## WHAT THE EXERCISE ASKS
Set down the whole listing below word for word, without changing a single character.

## GIVEN RECORDS
━━━━━━━━━━━━━━━━

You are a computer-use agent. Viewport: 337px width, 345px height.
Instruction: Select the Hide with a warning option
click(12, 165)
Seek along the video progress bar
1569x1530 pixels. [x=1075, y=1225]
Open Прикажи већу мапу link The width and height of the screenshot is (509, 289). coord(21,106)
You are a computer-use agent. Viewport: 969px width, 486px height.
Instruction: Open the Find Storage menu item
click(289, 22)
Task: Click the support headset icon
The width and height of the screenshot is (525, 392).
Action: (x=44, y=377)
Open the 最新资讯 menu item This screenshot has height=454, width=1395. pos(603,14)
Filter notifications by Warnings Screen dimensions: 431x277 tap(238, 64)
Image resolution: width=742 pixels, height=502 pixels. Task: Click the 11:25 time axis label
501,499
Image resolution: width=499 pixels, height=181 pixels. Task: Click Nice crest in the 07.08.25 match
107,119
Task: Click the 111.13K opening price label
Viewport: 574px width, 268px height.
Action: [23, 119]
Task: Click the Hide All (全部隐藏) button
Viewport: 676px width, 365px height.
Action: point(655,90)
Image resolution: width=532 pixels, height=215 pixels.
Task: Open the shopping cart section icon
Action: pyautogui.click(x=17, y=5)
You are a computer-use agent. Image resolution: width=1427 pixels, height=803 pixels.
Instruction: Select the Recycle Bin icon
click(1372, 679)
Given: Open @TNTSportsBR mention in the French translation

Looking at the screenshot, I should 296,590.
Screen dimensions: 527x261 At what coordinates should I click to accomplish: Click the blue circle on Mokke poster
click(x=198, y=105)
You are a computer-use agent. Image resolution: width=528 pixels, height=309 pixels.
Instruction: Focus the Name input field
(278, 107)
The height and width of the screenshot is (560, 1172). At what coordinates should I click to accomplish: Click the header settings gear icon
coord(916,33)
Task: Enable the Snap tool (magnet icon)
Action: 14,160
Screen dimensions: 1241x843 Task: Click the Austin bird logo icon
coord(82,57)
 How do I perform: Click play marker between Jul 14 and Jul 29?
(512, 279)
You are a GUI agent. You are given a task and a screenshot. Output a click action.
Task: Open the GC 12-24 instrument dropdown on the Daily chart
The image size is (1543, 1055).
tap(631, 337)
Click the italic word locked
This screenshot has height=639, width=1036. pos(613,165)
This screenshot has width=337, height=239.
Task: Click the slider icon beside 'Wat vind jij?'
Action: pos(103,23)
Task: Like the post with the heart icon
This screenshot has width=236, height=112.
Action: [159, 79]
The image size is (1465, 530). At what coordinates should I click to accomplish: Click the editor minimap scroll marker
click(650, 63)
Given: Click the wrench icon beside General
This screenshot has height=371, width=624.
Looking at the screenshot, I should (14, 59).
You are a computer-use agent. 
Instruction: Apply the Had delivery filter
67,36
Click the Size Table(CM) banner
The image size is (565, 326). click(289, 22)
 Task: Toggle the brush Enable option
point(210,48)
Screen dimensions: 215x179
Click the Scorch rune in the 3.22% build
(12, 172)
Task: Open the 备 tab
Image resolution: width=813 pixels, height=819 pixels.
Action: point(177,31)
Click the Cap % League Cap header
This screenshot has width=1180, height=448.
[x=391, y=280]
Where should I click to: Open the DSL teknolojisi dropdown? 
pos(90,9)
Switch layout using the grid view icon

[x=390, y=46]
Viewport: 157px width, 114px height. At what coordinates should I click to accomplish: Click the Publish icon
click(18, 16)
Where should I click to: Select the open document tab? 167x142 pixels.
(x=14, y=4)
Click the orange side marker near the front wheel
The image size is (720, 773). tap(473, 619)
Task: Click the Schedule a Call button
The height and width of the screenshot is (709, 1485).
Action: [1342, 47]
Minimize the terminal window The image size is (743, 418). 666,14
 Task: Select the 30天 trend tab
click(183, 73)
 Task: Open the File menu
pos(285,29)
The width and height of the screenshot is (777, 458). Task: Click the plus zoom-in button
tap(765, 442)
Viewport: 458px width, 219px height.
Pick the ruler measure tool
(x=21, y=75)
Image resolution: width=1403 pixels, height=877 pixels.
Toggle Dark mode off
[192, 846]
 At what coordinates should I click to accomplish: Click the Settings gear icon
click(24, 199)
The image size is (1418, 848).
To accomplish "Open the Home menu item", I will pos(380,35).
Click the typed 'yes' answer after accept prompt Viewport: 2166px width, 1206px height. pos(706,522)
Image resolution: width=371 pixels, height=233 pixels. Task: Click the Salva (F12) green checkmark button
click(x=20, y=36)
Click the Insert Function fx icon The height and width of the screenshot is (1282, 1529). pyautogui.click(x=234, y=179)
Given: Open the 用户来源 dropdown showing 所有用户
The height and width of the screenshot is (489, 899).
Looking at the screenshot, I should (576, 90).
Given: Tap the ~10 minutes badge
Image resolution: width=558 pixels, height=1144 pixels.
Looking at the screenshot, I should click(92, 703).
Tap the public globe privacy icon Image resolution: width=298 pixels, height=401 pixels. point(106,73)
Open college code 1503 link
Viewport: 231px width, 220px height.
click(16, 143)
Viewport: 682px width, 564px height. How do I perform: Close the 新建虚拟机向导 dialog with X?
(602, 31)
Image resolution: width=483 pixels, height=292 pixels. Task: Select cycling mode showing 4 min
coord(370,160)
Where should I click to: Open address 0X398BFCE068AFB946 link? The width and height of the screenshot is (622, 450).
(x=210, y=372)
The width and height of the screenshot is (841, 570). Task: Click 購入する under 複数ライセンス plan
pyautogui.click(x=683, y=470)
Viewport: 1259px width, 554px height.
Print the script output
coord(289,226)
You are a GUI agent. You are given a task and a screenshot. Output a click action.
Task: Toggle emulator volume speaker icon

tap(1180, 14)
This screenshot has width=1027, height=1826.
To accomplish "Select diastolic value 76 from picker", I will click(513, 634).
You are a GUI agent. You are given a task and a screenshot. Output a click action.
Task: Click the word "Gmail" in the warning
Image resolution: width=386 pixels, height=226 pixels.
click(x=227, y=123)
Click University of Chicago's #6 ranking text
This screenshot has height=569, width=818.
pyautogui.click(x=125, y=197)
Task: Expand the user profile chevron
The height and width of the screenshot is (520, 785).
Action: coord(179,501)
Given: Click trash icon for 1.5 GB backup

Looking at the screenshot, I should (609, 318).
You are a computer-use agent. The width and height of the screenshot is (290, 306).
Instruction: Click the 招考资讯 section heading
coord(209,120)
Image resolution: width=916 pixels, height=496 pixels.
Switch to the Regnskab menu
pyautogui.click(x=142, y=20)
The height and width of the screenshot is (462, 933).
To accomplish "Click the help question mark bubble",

━━━━━━━━━━━━━━━━

## RESPONSE TO THE EXERCISE
You are a computer-use agent. Viewport: 337px width, 345px height.
Instruction: Select the Hide with a warning option
click(12, 165)
Seek along the video progress bar
1569x1530 pixels. [x=1075, y=1225]
Open Прикажи већу мапу link The width and height of the screenshot is (509, 289). coord(21,106)
You are a computer-use agent. Viewport: 969px width, 486px height.
Instruction: Open the Find Storage menu item
click(289, 22)
Task: Click the support headset icon
The width and height of the screenshot is (525, 392).
Action: (x=44, y=377)
Open the 最新资讯 menu item This screenshot has height=454, width=1395. pos(603,14)
Filter notifications by Warnings Screen dimensions: 431x277 tap(238, 64)
Image resolution: width=742 pixels, height=502 pixels. Task: Click the 11:25 time axis label
501,499
Image resolution: width=499 pixels, height=181 pixels. Task: Click Nice crest in the 07.08.25 match
107,119
Task: Click the 111.13K opening price label
Viewport: 574px width, 268px height.
Action: [23, 119]
Task: Click the Hide All (全部隐藏) button
Viewport: 676px width, 365px height.
Action: point(655,90)
Image resolution: width=532 pixels, height=215 pixels.
Task: Open the shopping cart section icon
Action: pyautogui.click(x=17, y=5)
You are a computer-use agent. Image resolution: width=1427 pixels, height=803 pixels.
Instruction: Select the Recycle Bin icon
click(1372, 679)
Given: Open @TNTSportsBR mention in the French translation

Looking at the screenshot, I should 296,590.
Screen dimensions: 527x261 At what coordinates should I click to accomplish: Click the blue circle on Mokke poster
click(x=198, y=105)
You are a computer-use agent. Image resolution: width=528 pixels, height=309 pixels.
Instruction: Focus the Name input field
(278, 107)
The height and width of the screenshot is (560, 1172). At what coordinates should I click to accomplish: Click the header settings gear icon
coord(916,33)
Task: Enable the Snap tool (magnet icon)
Action: 14,160
Screen dimensions: 1241x843 Task: Click the Austin bird logo icon
coord(82,57)
 How do I perform: Click play marker between Jul 14 and Jul 29?
(512, 279)
You are a GUI agent. You are given a task and a screenshot. Output a click action.
Task: Open the GC 12-24 instrument dropdown on the Daily chart
The image size is (1543, 1055).
tap(631, 337)
Click the italic word locked
This screenshot has height=639, width=1036. pos(613,165)
This screenshot has width=337, height=239.
Task: Click the slider icon beside 'Wat vind jij?'
Action: pos(103,23)
Task: Like the post with the heart icon
This screenshot has width=236, height=112.
Action: [159, 79]
The image size is (1465, 530). At what coordinates should I click to accomplish: Click the editor minimap scroll marker
click(650, 63)
Given: Click the wrench icon beside General
This screenshot has height=371, width=624.
Looking at the screenshot, I should (14, 59).
You are a computer-use agent. 
Instruction: Apply the Had delivery filter
67,36
Click the Size Table(CM) banner
The image size is (565, 326). click(289, 22)
 Task: Toggle the brush Enable option
point(210,48)
Screen dimensions: 215x179
Click the Scorch rune in the 3.22% build
(12, 172)
Task: Open the 备 tab
Image resolution: width=813 pixels, height=819 pixels.
Action: point(177,31)
Click the Cap % League Cap header
This screenshot has width=1180, height=448.
[x=391, y=280]
Where should I click to: Open the DSL teknolojisi dropdown? 
pos(90,9)
Switch layout using the grid view icon

[x=390, y=46]
Viewport: 157px width, 114px height. At what coordinates should I click to accomplish: Click the Publish icon
click(18, 16)
Where should I click to: Select the open document tab? 167x142 pixels.
(x=14, y=4)
Click the orange side marker near the front wheel
The image size is (720, 773). tap(473, 619)
Task: Click the Schedule a Call button
The height and width of the screenshot is (709, 1485).
Action: [1342, 47]
Minimize the terminal window The image size is (743, 418). 666,14
 Task: Select the 30天 trend tab
click(183, 73)
 Task: Open the File menu
pos(285,29)
The width and height of the screenshot is (777, 458). Task: Click the plus zoom-in button
tap(765, 442)
Viewport: 458px width, 219px height.
Pick the ruler measure tool
(x=21, y=75)
Image resolution: width=1403 pixels, height=877 pixels.
Toggle Dark mode off
[192, 846]
 At what coordinates should I click to accomplish: Click the Settings gear icon
click(24, 199)
The image size is (1418, 848).
To accomplish "Open the Home menu item", I will pos(380,35).
Click the typed 'yes' answer after accept prompt Viewport: 2166px width, 1206px height. pos(706,522)
Image resolution: width=371 pixels, height=233 pixels. Task: Click the Salva (F12) green checkmark button
click(x=20, y=36)
Click the Insert Function fx icon The height and width of the screenshot is (1282, 1529). pyautogui.click(x=234, y=179)
Given: Open the 用户来源 dropdown showing 所有用户
The height and width of the screenshot is (489, 899).
Looking at the screenshot, I should (576, 90).
Given: Tap the ~10 minutes badge
Image resolution: width=558 pixels, height=1144 pixels.
Looking at the screenshot, I should click(92, 703).
Tap the public globe privacy icon Image resolution: width=298 pixels, height=401 pixels. point(106,73)
Open college code 1503 link
Viewport: 231px width, 220px height.
click(16, 143)
Viewport: 682px width, 564px height. How do I perform: Close the 新建虚拟机向导 dialog with X?
(602, 31)
Image resolution: width=483 pixels, height=292 pixels. Task: Select cycling mode showing 4 min
coord(370,160)
Where should I click to: Open address 0X398BFCE068AFB946 link? The width and height of the screenshot is (622, 450).
(x=210, y=372)
The width and height of the screenshot is (841, 570). Task: Click 購入する under 複数ライセンス plan
pyautogui.click(x=683, y=470)
Viewport: 1259px width, 554px height.
Print the script output
coord(289,226)
You are a GUI agent. You are given a task and a screenshot. Output a click action.
Task: Toggle emulator volume speaker icon

tap(1180, 14)
This screenshot has width=1027, height=1826.
To accomplish "Select diastolic value 76 from picker", I will click(513, 634).
You are a GUI agent. You are given a task and a screenshot. Output a click action.
Task: Click the word "Gmail" in the warning
Image resolution: width=386 pixels, height=226 pixels.
click(x=227, y=123)
Click University of Chicago's #6 ranking text
This screenshot has height=569, width=818.
pyautogui.click(x=125, y=197)
Task: Expand the user profile chevron
The height and width of the screenshot is (520, 785).
Action: coord(179,501)
Given: Click trash icon for 1.5 GB backup

Looking at the screenshot, I should (609, 318).
You are a computer-use agent. The width and height of the screenshot is (290, 306).
Instruction: Click the 招考资讯 section heading
coord(209,120)
Image resolution: width=916 pixels, height=496 pixels.
Switch to the Regnskab menu
pyautogui.click(x=142, y=20)
The height and width of the screenshot is (462, 933).
To accomplish "Click the help question mark bubble",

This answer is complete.